■ Metin Parçası:
● ● ● ● ● ● ●
Türkiye’de komünizmle mücadelenin “şanlı” tarihi, Osmanlı’da Marksizm, her ne kadar Namık Kemal, Marx’la aynı sokakta oturmuş olsa da pek fazla bilinmediğinden, esas olarak Cumhuriyetle başlar. Cumhuriyet’in ilk yılları aynı zamanda Sosyalizmin prestijinin yüksek olduğu, hem yeni Sovyet cumhuriyeti ile iyi ilişkiler nedeniyle dost, ama aynı zamanda iktidara ortak olurlar kaygısıyla hasım ilan edildiği, cezalandırıldığı yıllardır. Sonrası sosyalist ülke ile iyi ilişkilerin buzdolabına kaldırıldığı, Kore savaşına pek çoğu geri dönemeyen askerlerin gönderildiği, Barışçıların tutuklandığı, Komünizmle Mücadele’nin örgütlendiği, NATO’cu Menderes dönemidir.

Komünizmle Mücadele Derneği’nin ilk şubesi 1956’da İstanbul’da açıldı. 27 Mayıs 1960 sonrasında kısa bir ara var. Canlanması 1963 yılındadır. Darbeci terörist Fethullah Gülen de Erzurum’da Komünizmle Mücadele Derneği kurucusudur. Derneğin önde gelen üyeleri, daha sonra İlim Yayma Cemiyeti’nin kuruluşuna da katıldılar.
● ● ● ● ● ● ●
■ Veri Satırları:
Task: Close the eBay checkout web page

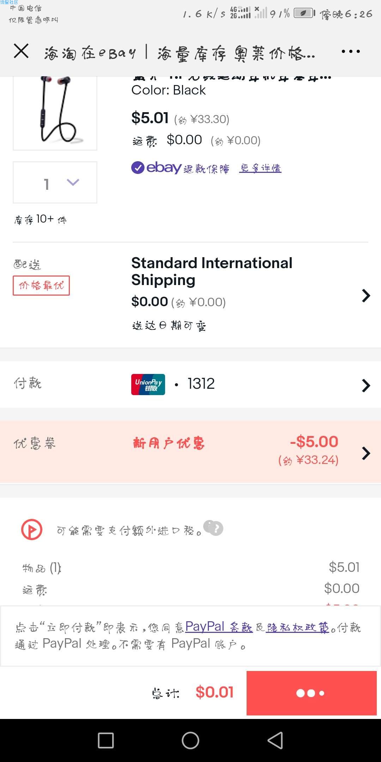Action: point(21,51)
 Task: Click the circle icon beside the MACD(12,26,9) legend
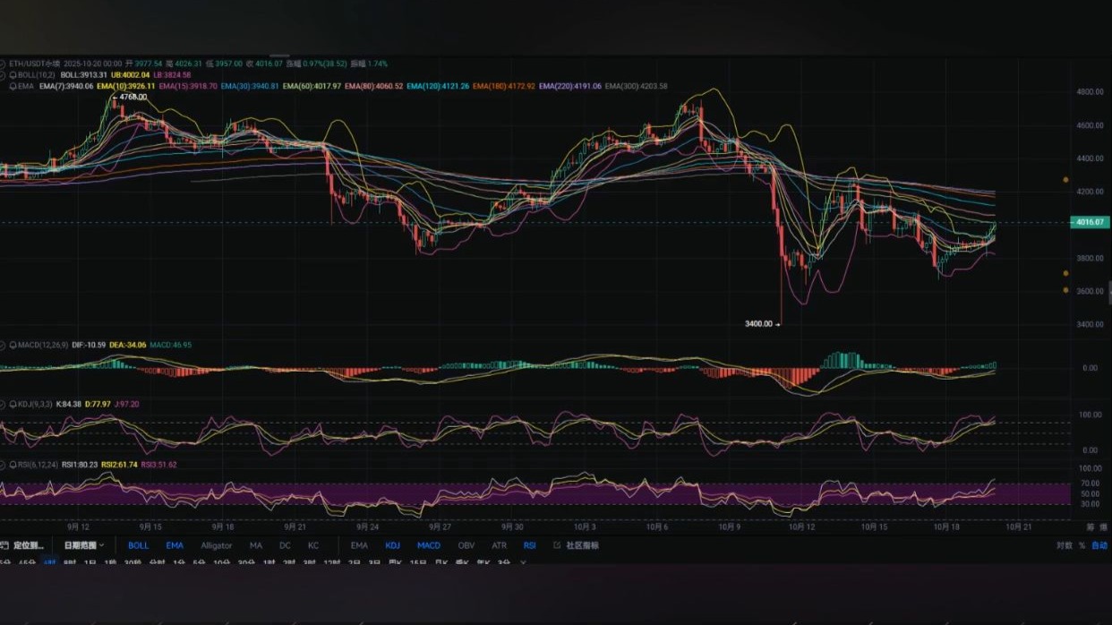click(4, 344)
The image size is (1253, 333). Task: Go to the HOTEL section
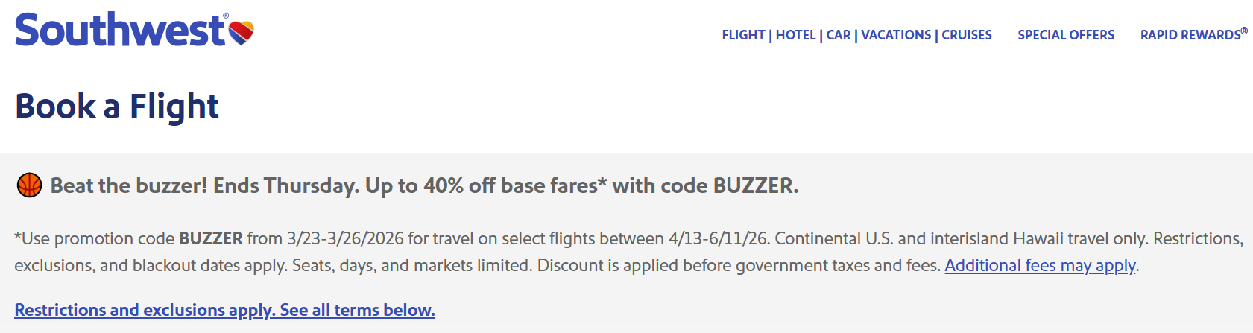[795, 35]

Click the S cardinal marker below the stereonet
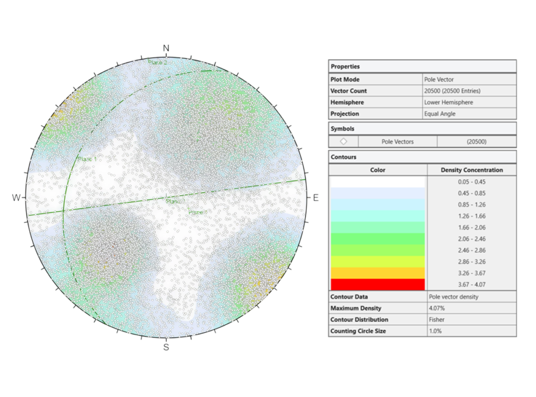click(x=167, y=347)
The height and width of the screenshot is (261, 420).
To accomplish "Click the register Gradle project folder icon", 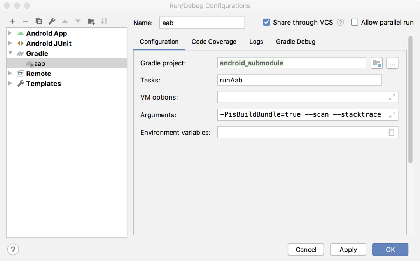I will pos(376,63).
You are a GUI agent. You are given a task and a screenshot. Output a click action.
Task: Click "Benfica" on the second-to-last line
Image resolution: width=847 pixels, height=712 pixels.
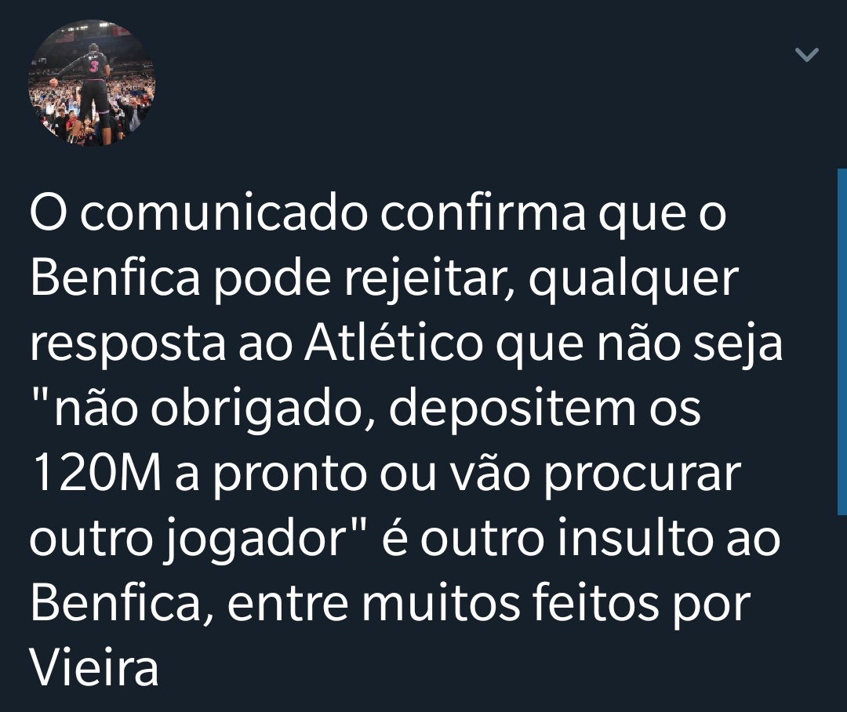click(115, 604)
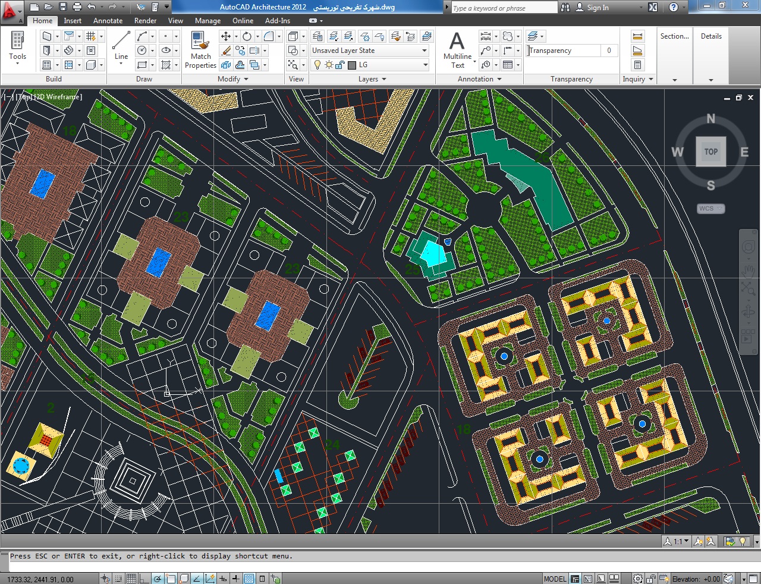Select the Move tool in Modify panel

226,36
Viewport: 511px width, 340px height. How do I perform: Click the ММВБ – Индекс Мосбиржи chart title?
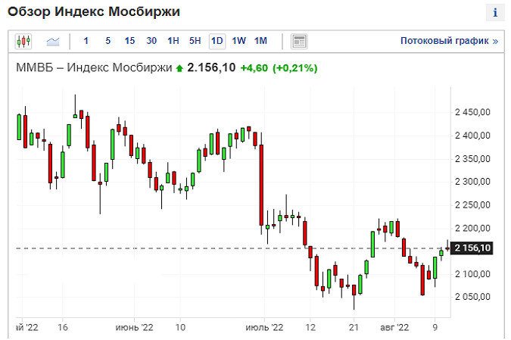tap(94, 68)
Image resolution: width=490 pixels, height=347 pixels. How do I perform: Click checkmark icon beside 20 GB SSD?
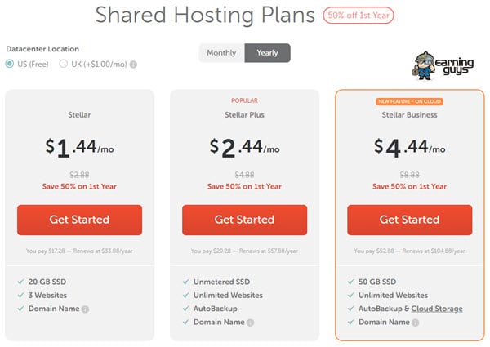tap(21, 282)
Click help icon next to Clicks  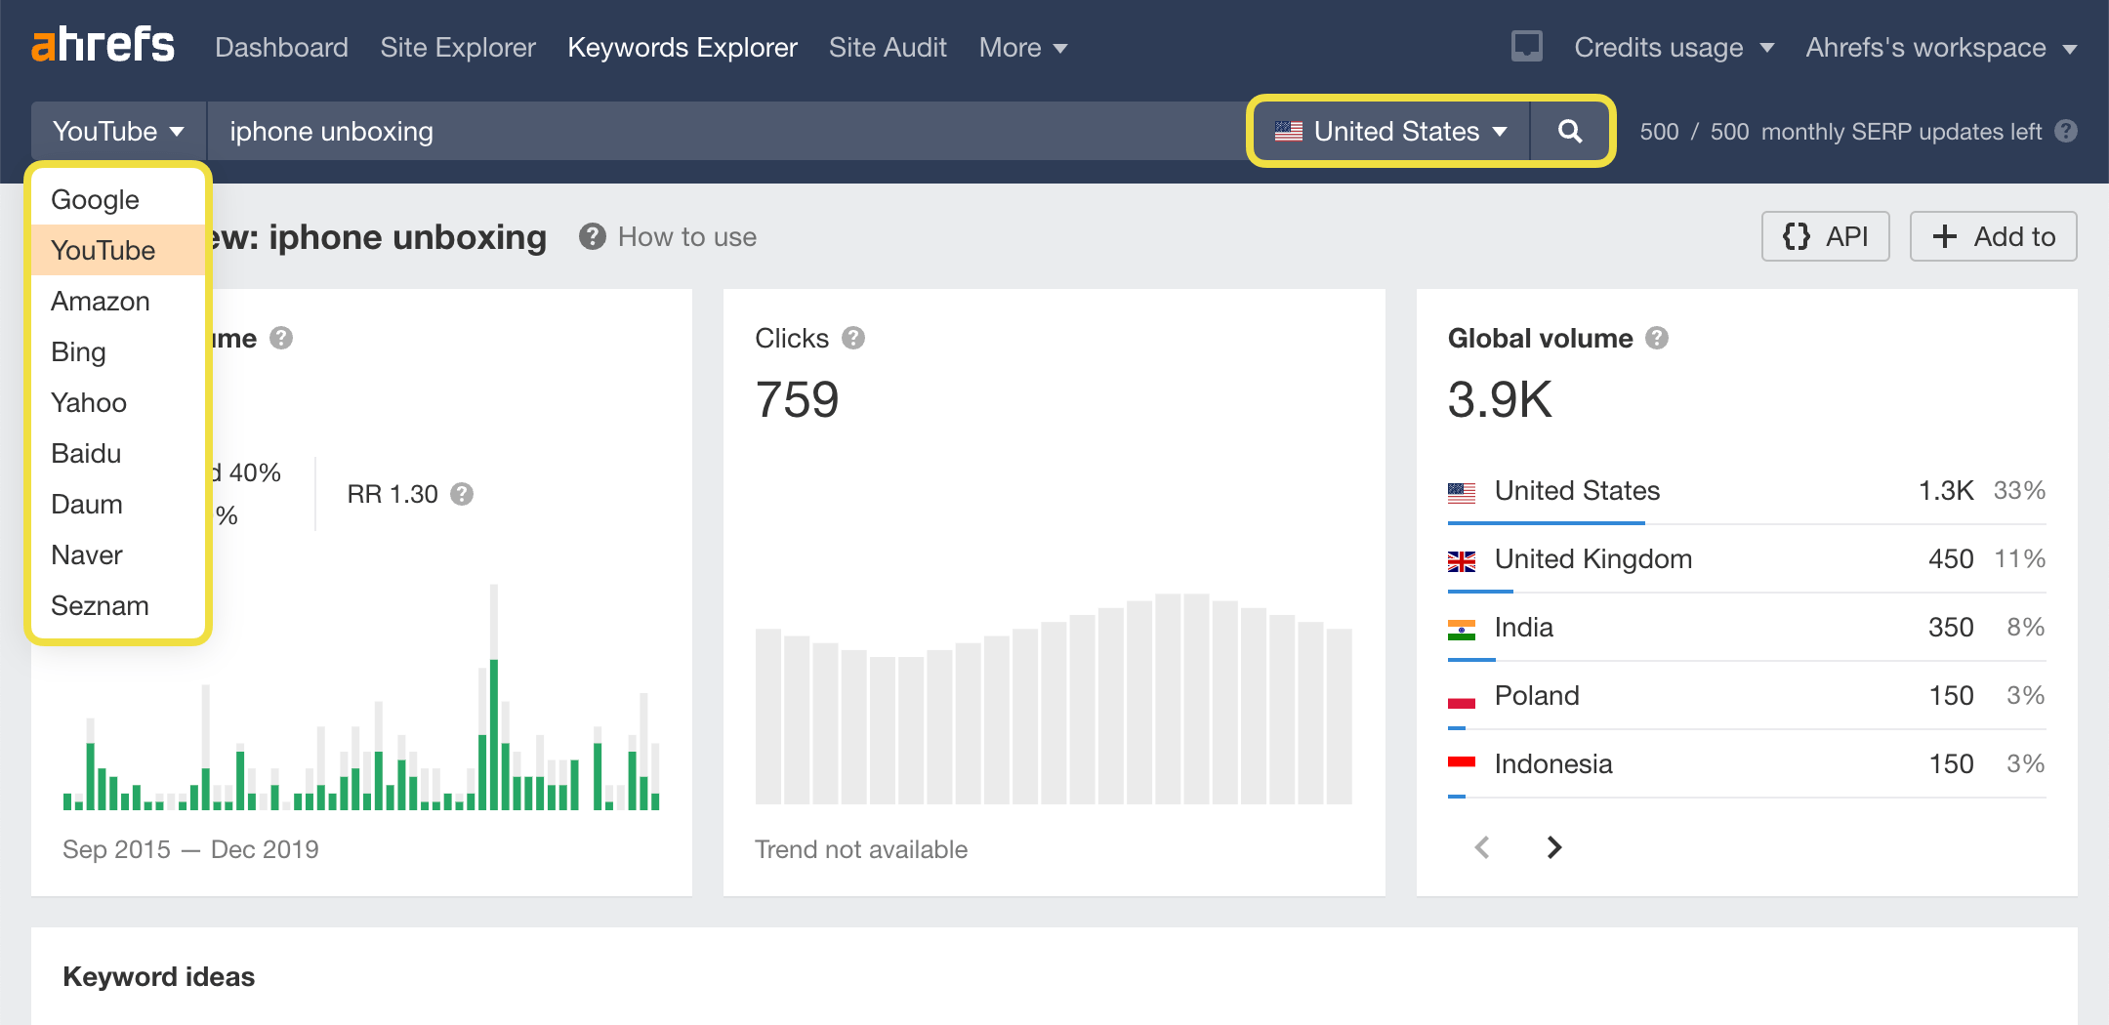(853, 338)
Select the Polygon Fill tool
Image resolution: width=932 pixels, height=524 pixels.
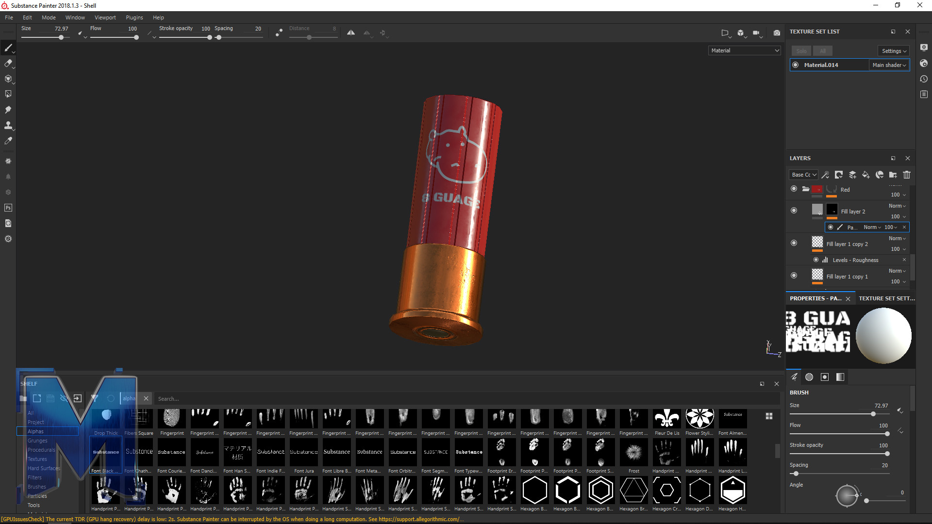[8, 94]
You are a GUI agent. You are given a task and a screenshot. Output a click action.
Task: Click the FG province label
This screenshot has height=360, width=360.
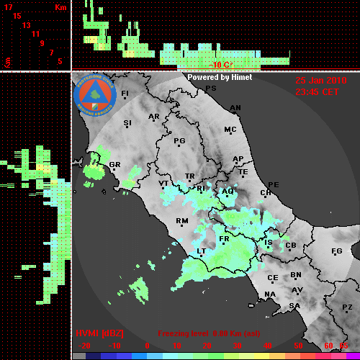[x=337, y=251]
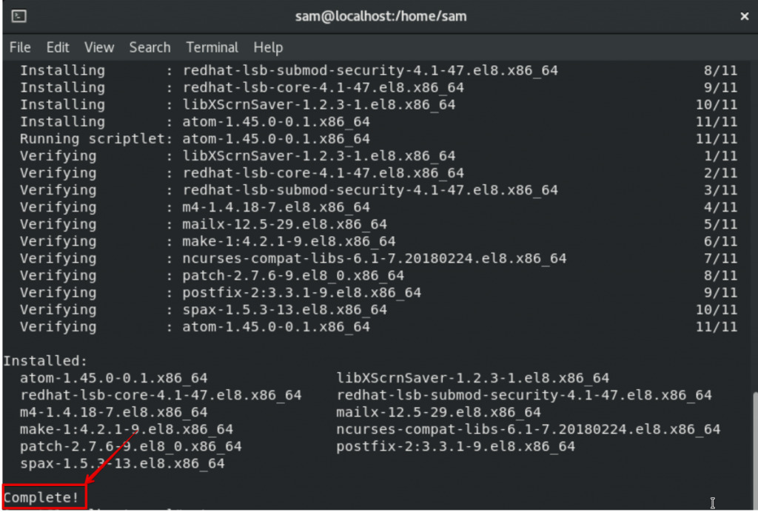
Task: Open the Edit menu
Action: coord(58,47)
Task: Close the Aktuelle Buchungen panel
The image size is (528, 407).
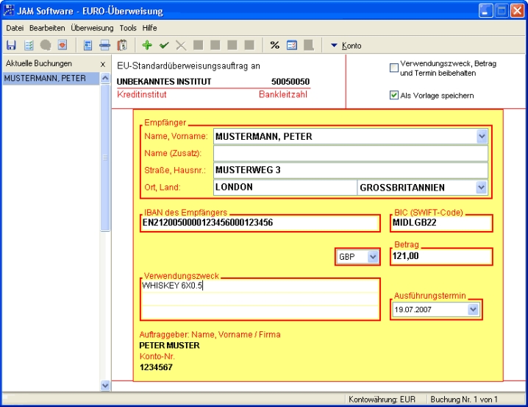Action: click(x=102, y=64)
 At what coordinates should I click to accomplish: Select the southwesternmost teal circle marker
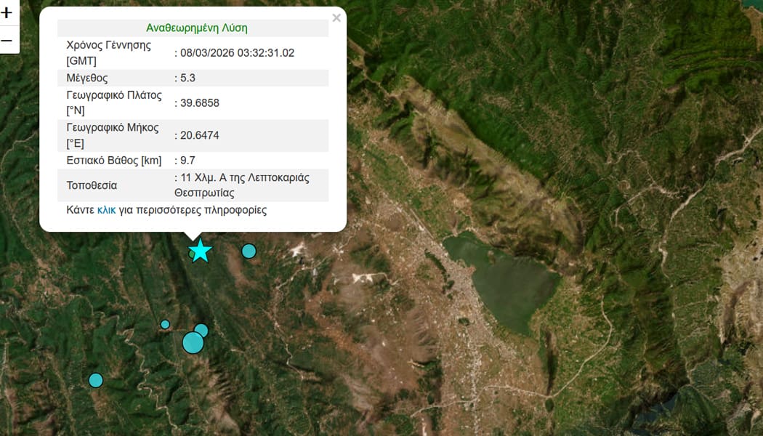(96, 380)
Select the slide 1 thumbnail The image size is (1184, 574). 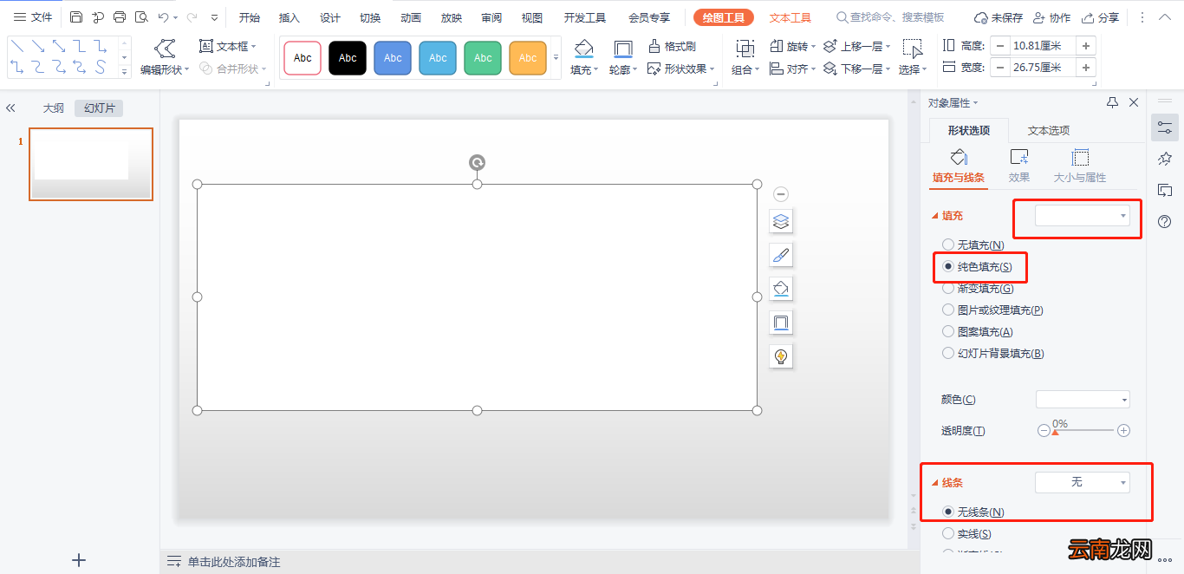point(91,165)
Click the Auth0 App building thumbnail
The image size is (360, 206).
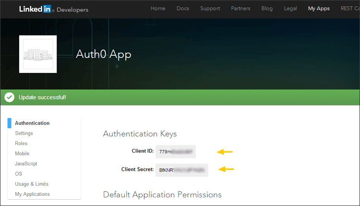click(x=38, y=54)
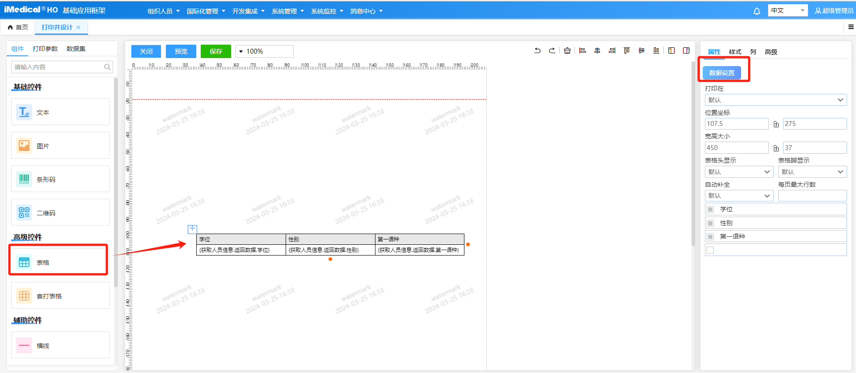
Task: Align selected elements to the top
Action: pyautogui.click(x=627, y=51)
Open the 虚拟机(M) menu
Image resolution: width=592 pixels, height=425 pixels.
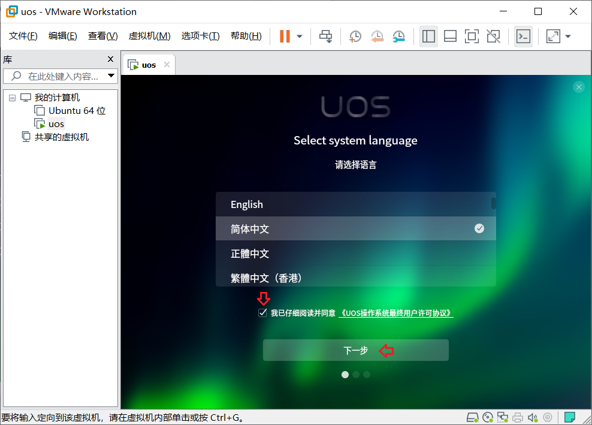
● ● ● ● ● ● ●
■ Yapılacak Görevler:
1. Komünizmle mücadele tarihine dair metne göre Komünizmle Mücadele Derneği'nin ilk şubesi hangi yıl, hangi şehirde açıldı?
2. Komünizmle mücadele tarihine dair metin, Menderes dönemine damgasını vuran hangi gelişmeleri sayıyor? Hepsini listeleyin.
3. Komünizmle mücadele tarihine dair metni kaldığı yerden sürdürün.

■ Cevaplar:
1. 1956'da İstanbul'da.

2.
- Sosyalist ülkeyle iyi ilişkilerin buzdolabına kaldırılması
- Pek çoğu geri dönemeyen askerlerin Kore savaşına gönderilmesi
- Barışçıların tutuklanması
- Komünizmle Mücadele'nin örgütlenmesi

3.
Komünizmle mücadele, sağlı “sollu” siyasal partilerin, kurumların, kısaca bir bütün olarak devletin resmi ideolojisidir. Türkiye İşçi Partisi, ünlü 141-142 kurbanı aydınlar dışında kalan nüfus bu ideolojinin etki alanındadır.

Liberalizmin “kesin zaferi” ise Şili’de Pinochet, Türkiye’de 12 Mart-12 Eylül darbelerinden, özellikle de Sosyalist dünyanın yıkılmasından sonra oldukça ukala bir tarzda ilan edilmiştir.

Bu dönem Marksizmin her türden karalama, yalan dolan, içeriden, dışarıdan “akademi” üslubuyla, “yüksek” düzeyde sarakaya alınmak istendiği dönemdir. Marx’ı, Engels’i, öğretilerini “idealist - animist” ilan edecek, bilim dışı, “belki bir inanan olur” umuduyla okuduğunu anlayanlarla alay edecek kadar sevimsizleşmiştir.

Liberalizmin muhafazakarlıkla flörtü kısa bir süre sonra “talak-ı selase” ile boşanmakla sonuçlanacağı önceden belli bir evliliğe dönüşmüştü ki, bu evliliğin acıklı hikayesini memleketim insanları iyi biliyorlar.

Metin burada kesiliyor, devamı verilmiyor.